This project is part of the Udacity Azure ML Nanodegree. In this project, we build and optimize an Azure ML pipeline using the Python SDK and a provided Scikit-learn model. This model is then compared to an Azure AutoML run.
This dataset contains data about direct marketing campaigns (from May 2008 to November 2010) of a Portuguese banking institution. The goal is to predict if the client will subscribe a term deposit, indicated in the variable 'y' (Yes = 1, No = 0)

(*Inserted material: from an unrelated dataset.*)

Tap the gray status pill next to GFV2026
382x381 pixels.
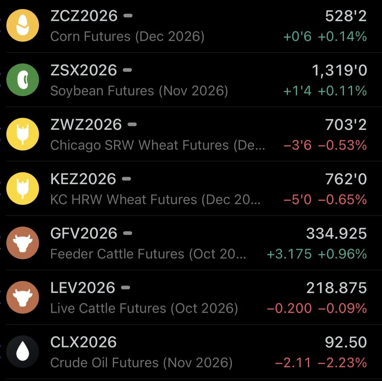128,233
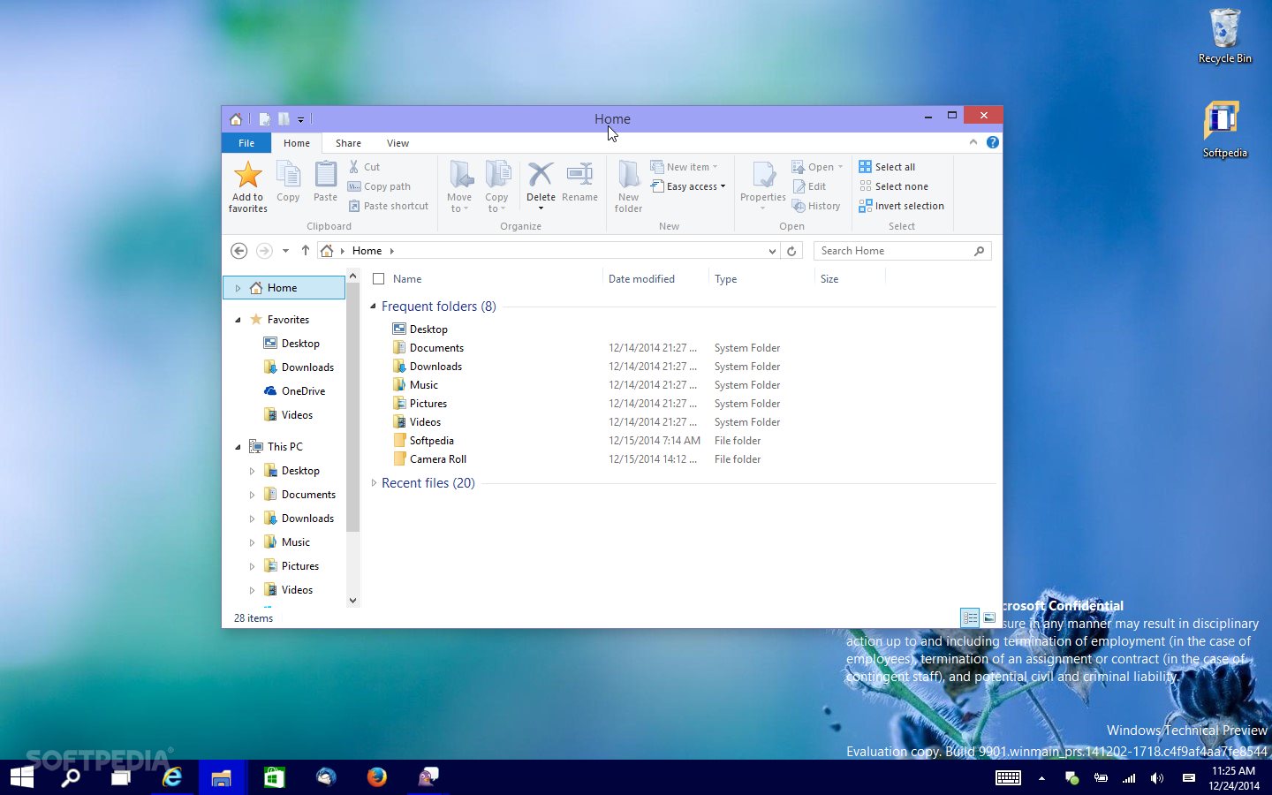Click the Delete icon in the ribbon

(541, 175)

The best performing model was created through the algorithm Voting Ensemble Classifier (PreFittedSoftVotingClassifier) generated by AutoML with the accuracy score of 0.9177975287231737. The model showed a 0,82% improvement compared to the model created by the HyperDrive method (Accuracy: 0.9103692463328276, Regularization Strength: 0.9072469401405283, Max iterations: 150).
Pipeline Architecture
The pipeline consists of data preparation, training and test stages
Data Preparation In this stage, the CSV file was downloaded as dataset and converted to a Pandas dataframe. The data was then cleaned, hot encoded and divided in two dataframes - the feature variables and the target variable.

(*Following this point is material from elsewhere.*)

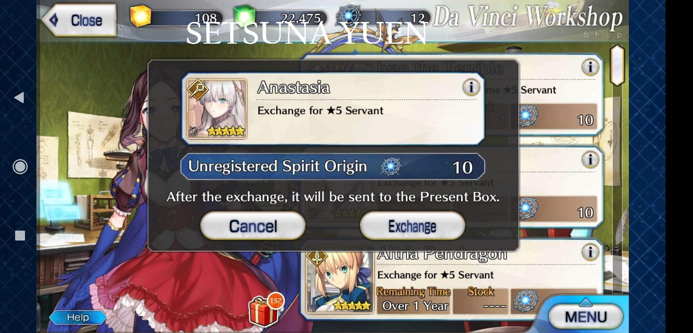Screen dimensions: 693x333
Task: Select Anastasia servant portrait thumbnail
Action: tap(217, 109)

Explain the pipeline architecture, including data, hyperparameter tuning, and classification algorithm. Classifier
Logistic Regression from the Scikit-Learn library was used to demonstrate the HyperDrive approach.
Training configuration using HyperDrive Package
Hyperparameters to optimise:
C - regularisation strength max_iter - maximum number of iterations required for the classifier to converge
The parameter search space:
'C': uniform(0.1,1) 'max_iter': choice(50,100,150,200)
Sampling method: RandomParameterSampling - random search strategy to find the values
Primary metric to optimise: Accuracy
Early termination policy: BanditPolicy(slack_factor=0.1,evaluation_interval = 1,delay_evaluation=5)
Primary metric goal: PrimaryMetricGoal.MAXIMIZE
Max total runs: 100
Training and Test
The data was split into train (70%) and test (30%) datasets. We optimised hyperparameters by fitting multiple models with different hyperparameters on the train set and validating the models using the test set. The best run was selected and saved.
What are the benefits of the parameter sampler you chose? RandomParameterSampling is faster than Grid Sampling because it picks randomly hyperparameter values from the defined search space. It helps users to later refine the search based on the initial results.
What are the benefits of the early stopping policy you chose? Bandit stops the runs where the primary metric is not within the slack amount compared to the best performing run. For example, in this experiement after the interval 5 any run whose best metric is less than (1/(1+0.1) or 91% of then best performing run will be terminated.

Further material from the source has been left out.